> **Task requirements**
Copy out the entries below word for word, starting with the line that contains "You are a computer-use agent. Viewport: 496px" and continuing through the line that contains "click(x=188, y=146)", with both of those lines included.

━━━━━━

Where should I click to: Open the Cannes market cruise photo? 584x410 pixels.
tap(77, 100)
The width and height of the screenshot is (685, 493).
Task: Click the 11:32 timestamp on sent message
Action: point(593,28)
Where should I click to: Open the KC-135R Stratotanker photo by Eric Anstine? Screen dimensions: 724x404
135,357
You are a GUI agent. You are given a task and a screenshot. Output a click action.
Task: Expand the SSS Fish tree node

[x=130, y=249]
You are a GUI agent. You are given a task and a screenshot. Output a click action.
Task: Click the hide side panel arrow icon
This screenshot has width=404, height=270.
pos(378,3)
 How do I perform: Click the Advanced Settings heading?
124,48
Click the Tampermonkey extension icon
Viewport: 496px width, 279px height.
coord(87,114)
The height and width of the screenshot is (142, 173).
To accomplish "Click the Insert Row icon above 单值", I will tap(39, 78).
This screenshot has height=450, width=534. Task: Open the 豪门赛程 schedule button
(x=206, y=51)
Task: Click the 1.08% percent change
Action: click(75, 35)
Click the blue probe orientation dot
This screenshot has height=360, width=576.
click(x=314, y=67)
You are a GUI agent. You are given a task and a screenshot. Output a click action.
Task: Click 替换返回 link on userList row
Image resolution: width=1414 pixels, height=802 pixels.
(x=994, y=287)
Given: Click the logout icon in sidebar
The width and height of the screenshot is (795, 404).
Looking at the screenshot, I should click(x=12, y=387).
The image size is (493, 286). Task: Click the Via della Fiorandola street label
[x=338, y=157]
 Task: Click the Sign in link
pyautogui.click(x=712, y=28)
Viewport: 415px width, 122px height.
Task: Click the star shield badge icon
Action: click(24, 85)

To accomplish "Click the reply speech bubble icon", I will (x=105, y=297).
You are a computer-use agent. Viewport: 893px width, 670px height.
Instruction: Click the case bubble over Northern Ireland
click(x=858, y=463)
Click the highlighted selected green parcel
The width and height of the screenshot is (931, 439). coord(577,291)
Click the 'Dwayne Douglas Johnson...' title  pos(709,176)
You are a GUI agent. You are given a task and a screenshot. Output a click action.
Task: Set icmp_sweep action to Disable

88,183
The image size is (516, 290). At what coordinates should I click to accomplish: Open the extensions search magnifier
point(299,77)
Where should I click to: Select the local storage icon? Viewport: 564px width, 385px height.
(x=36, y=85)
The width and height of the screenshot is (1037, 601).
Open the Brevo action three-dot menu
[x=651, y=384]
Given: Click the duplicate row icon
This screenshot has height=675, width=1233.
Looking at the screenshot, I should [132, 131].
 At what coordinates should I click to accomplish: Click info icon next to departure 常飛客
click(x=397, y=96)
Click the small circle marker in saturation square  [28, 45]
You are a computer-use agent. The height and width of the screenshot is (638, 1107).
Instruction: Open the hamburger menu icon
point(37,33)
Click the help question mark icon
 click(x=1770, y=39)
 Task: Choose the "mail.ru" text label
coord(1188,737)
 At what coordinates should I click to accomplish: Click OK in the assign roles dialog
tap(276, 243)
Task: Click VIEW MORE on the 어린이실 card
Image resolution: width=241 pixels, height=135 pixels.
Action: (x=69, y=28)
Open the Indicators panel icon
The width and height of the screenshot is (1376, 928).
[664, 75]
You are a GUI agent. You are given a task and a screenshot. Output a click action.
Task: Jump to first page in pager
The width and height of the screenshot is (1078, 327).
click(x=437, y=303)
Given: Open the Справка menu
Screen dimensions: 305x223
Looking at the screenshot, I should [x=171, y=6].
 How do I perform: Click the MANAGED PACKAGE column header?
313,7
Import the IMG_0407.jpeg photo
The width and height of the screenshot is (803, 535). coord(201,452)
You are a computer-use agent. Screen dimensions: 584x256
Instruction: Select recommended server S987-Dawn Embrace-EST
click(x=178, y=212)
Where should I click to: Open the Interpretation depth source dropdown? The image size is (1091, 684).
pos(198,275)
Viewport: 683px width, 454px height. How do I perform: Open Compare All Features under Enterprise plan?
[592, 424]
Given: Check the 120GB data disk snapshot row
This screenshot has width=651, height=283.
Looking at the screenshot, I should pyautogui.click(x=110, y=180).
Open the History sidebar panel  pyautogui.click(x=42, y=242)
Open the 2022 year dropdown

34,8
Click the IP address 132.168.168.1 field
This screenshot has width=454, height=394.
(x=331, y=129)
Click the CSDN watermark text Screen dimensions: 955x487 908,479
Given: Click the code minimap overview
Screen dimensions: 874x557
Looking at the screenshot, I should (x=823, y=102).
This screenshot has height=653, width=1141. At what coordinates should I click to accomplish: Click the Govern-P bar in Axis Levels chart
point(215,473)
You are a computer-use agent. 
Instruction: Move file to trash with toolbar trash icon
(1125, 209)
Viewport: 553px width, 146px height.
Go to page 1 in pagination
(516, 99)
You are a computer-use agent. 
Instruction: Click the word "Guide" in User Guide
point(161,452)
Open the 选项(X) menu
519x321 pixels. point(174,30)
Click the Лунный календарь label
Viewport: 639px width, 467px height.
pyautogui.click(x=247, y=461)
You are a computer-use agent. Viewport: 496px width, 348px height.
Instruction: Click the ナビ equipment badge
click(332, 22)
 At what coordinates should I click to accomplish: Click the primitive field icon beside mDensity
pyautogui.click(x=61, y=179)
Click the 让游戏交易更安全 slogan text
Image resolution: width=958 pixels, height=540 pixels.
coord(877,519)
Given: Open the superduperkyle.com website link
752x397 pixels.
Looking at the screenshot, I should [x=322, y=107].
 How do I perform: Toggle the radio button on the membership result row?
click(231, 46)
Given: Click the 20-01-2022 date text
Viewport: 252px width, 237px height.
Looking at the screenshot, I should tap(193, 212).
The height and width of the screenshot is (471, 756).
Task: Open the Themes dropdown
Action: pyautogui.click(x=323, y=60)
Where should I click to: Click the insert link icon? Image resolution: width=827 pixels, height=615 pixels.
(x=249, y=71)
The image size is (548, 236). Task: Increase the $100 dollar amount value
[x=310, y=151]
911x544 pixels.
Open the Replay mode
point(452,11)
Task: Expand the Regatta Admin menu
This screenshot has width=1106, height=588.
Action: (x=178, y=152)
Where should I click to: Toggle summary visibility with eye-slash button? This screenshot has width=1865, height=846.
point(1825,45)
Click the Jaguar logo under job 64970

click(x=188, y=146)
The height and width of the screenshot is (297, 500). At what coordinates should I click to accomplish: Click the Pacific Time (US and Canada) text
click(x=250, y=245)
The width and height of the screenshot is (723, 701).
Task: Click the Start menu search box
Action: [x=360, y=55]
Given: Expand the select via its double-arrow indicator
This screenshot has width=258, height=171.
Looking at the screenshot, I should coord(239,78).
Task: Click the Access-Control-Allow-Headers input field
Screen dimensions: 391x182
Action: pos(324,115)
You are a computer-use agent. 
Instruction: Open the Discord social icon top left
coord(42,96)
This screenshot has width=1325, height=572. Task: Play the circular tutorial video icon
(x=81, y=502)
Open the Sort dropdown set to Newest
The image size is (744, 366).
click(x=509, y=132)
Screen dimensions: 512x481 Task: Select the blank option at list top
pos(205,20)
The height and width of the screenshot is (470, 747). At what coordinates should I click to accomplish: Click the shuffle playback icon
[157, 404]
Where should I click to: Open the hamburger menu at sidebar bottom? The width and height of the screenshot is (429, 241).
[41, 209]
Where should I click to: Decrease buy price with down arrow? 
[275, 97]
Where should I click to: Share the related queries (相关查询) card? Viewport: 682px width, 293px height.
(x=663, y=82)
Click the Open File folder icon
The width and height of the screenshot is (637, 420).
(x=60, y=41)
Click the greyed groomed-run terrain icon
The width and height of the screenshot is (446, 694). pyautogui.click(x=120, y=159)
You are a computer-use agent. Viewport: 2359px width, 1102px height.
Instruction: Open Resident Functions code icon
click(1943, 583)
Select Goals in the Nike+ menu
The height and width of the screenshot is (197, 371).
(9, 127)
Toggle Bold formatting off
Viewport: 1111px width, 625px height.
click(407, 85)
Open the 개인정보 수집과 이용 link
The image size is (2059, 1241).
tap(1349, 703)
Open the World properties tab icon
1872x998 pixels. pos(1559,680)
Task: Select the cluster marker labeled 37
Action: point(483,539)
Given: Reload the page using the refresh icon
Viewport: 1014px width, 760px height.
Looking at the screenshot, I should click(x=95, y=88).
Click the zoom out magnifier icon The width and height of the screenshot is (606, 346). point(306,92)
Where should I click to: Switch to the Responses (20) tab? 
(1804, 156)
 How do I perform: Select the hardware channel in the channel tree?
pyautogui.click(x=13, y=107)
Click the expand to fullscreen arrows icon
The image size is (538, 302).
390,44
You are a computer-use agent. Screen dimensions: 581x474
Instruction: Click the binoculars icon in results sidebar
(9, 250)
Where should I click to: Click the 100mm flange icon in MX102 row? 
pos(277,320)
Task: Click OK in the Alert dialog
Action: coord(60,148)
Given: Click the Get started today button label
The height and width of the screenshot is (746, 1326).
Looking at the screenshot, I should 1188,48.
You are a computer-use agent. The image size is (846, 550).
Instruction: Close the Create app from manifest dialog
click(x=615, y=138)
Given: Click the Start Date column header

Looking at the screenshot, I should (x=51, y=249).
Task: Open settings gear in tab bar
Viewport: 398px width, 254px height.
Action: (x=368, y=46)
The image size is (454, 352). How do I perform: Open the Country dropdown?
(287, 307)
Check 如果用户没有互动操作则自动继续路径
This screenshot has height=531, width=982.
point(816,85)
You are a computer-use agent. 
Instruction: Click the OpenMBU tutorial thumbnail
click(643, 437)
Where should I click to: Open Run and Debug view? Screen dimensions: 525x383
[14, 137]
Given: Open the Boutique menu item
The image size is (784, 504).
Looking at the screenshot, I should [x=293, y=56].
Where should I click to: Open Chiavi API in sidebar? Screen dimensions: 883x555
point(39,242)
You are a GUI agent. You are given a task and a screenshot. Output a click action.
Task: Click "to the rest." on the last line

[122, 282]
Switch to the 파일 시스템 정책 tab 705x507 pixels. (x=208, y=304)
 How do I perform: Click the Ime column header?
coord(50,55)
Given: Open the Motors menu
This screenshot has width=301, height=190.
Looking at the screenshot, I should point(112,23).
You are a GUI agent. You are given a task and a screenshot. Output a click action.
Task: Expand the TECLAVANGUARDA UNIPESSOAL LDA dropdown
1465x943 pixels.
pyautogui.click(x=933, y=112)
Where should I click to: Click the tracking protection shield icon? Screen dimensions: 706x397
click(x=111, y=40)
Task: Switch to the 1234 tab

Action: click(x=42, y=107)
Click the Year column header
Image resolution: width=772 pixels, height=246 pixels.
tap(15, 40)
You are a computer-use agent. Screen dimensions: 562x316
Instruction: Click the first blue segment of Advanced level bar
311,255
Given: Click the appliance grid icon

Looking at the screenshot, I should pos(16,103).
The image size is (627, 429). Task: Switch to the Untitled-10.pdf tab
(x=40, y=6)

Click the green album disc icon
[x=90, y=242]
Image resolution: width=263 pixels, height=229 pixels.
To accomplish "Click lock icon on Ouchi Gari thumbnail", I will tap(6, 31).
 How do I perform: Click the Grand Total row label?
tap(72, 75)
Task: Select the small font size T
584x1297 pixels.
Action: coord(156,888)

━━━━━━

> **Worked solution**
You are a computer-use agent. Viewport: 496px width, 348px height.
Instruction: Click the ナビ equipment badge
click(332, 22)
 At what coordinates should I click to accomplish: Click the primitive field icon beside mDensity
pyautogui.click(x=61, y=179)
Click the 让游戏交易更安全 slogan text
Image resolution: width=958 pixels, height=540 pixels.
coord(877,519)
Given: Open the superduperkyle.com website link
752x397 pixels.
Looking at the screenshot, I should [x=322, y=107].
 How do I perform: Toggle the radio button on the membership result row?
click(231, 46)
Given: Click the 20-01-2022 date text
Viewport: 252px width, 237px height.
Looking at the screenshot, I should tap(193, 212).
The height and width of the screenshot is (471, 756).
Task: Open the Themes dropdown
Action: pyautogui.click(x=323, y=60)
Where should I click to: Click the insert link icon? Image resolution: width=827 pixels, height=615 pixels.
(x=249, y=71)
The image size is (548, 236). Task: Increase the $100 dollar amount value
[x=310, y=151]
911x544 pixels.
Open the Replay mode
point(452,11)
Task: Expand the Regatta Admin menu
This screenshot has width=1106, height=588.
Action: (x=178, y=152)
Where should I click to: Toggle summary visibility with eye-slash button? This screenshot has width=1865, height=846.
point(1825,45)
Click the Jaguar logo under job 64970

click(x=188, y=146)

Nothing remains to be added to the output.